Theoretical perspectives
Transfer is a cognitive process of taking knowledge acquired in one context and applying it to another context (Jackson et al. 2018). Transferring knowledge acquired in the classroom to a real-world context is considered far transfer (National Research Council, 2015). To leverage feedback from multiple others to deepen the knowledge gained from present experience in a way that it can be stored, and used in a future experience is a more cognitively complex process than far transfer. I theorize that real-time learning analytics holds the potential to augment this complex cognitive process and support a students ability to link past and current learning from diverse others to future spaces and places.
Modes of inquiry & Data
This study is a reflexive examination of two design-based research studies focused on broadening participation in experiential learning using emerging technologies (Authors, 2022b; 2021c).

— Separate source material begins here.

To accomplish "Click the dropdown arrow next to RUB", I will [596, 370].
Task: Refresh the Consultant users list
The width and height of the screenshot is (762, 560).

The reflexive examination uses the lens of space time and specifically Bakhtin’s notion of chronotopes (1981) to understand how real-time learning analytics built into the experiential learning platform can augment the cognitively complex process of transferring experience into knowledge that is transferable into future experiences.
Warrants for arguments
A salient learning that emerged from the design-based research studies is that learning insights generated from real-time learning analytics analysis are utilized to a greater extent than raw data points. For example, in a team-based capstone project, students received a spider graph comparing their own perception of their teamwork skills to their peers perception of their teamwork skills (learning insight) and written qualitative feedback from each of their peers (raw data). In reflection essays completed after receiving the feedback students reflected on insights derived from the spider graphs with more frequency that the qualitative feedback from their peers.
Scholarly significance
This study illuminates how learning insights generated from real-time learning analytics analysis can decrease the cognitive complexity of transferring knowledge from present experiences to future spaces and places by processing raw data into digestible learning insights. The process of leveraging multiple others feedback on present experience to knowledge that is stored and transferred to future experience is a hallmark of lifelong learning. Using real-time learning analytics to augment how we process, transfer and utilize knowledge gained through experience in different spaces and times could increase the velocity at which students learn from experience.